The War Lover, John Hersey, Alfred A Knopf, 1959, 404 pp



The trouble with John Hersey is that he always has an agenda in his novels. Plenty of authors who write fiction have an agenda, in fact many of my favorite ones do, but the trick is to embed it so the reader figures it out herself, not to bludgeon us over the head with it.

So The War Lover is clearly anti-war and also carries a large dose of Freudian thinking. Buzz Marrow is an ace pilot, an American flying out of a base in England during WWII. He is a jerk in his personal life who brags about his female conquests every chance he gets. Except when he is flying a bombing mission, he is chronically in a bad mood, drinks heavily, and generally belittles both his superiors and his crew.

Bowman, his co-pilot, tells the story of his initial hero worship for Buzz and its gradual disillusionment as his flying team approaches their final mission. The missions in those months prior to D-Day were so dangerous and nerve wracking that once 25 missions had been accomplished, the pilots and crew were reassigned to something less intense.

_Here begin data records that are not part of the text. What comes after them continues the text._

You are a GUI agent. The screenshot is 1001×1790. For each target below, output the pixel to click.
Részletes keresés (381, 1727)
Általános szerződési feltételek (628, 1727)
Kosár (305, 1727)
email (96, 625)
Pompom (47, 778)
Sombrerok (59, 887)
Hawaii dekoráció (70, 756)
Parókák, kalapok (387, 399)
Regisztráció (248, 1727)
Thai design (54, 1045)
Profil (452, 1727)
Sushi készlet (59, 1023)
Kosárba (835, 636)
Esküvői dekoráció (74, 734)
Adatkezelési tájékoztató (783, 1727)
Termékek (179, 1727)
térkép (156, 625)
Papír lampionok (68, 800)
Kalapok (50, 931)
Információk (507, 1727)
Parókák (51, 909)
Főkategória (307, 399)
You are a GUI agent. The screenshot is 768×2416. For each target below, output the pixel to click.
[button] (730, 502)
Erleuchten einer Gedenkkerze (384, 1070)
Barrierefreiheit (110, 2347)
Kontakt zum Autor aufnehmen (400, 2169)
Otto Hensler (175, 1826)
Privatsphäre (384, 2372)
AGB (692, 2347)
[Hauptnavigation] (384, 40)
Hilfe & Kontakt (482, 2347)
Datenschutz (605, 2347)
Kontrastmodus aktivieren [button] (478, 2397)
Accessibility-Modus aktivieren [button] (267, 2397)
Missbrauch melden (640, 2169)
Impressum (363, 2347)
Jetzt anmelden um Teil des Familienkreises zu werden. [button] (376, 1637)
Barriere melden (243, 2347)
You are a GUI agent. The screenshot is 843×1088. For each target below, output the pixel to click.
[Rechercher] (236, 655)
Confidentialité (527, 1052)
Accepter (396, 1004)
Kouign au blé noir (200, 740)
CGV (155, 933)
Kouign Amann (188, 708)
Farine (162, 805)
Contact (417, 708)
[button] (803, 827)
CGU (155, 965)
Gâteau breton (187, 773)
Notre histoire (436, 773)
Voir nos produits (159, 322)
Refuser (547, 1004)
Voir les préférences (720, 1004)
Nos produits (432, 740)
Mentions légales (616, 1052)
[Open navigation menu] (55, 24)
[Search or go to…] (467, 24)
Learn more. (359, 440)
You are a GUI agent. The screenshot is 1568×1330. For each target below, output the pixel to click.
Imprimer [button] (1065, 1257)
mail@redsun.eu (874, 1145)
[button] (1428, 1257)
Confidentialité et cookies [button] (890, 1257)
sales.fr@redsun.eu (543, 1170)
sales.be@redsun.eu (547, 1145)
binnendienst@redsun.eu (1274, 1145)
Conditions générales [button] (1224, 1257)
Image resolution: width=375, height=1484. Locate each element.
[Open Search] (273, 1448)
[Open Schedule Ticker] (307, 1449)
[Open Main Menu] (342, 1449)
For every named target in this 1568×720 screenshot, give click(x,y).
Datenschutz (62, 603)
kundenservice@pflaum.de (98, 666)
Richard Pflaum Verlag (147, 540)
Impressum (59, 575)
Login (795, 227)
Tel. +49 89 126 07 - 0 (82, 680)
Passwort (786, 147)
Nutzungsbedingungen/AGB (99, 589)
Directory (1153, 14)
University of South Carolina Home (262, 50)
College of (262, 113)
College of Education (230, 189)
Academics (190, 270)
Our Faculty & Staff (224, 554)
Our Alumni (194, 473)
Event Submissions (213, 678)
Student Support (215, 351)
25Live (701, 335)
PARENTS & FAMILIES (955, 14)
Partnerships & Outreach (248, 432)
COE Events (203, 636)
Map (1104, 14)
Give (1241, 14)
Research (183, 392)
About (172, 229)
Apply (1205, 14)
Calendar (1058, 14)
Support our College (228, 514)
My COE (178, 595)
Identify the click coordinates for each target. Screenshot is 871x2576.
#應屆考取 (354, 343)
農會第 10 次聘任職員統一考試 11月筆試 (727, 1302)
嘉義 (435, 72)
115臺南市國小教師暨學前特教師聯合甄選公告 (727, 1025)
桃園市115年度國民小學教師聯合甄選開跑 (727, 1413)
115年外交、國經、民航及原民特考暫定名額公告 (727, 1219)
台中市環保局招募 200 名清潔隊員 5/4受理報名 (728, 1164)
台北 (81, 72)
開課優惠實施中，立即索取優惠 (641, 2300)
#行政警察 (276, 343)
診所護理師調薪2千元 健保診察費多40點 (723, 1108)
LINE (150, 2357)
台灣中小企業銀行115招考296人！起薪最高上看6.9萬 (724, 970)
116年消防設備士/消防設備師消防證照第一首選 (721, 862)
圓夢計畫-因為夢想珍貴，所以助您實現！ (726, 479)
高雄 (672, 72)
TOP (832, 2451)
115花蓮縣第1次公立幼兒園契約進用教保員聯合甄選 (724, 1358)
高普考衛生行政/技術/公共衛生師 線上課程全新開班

Finally there is Boman's English girlfriend Daphne, a combination of English wartime resignation and perfect, understanding, sexy goddess. When Boman isn't stressing out about the next mission, he is driving himself batty over whether or not Daphne is also sleeping with Buzz.

The story has tension by the bucket load. Hersey is actually quite a good writer. But due to the chapters that alternate between a countdown of the final mission and the back story, I was never really sure what time it was. By the end, I didn't care.

The point of all this? Men like Buzz, who love war get off on annihilation more than they do on sex, are in fact impotent, and have a death wish. I guess if the human race were rid of such types, we wouldn't have war? Sorry, Mr Hersey, I don't think it is quite that simple.


(The War Lover is out of print. I found a copy in my local library. It is also available from used book sellers.)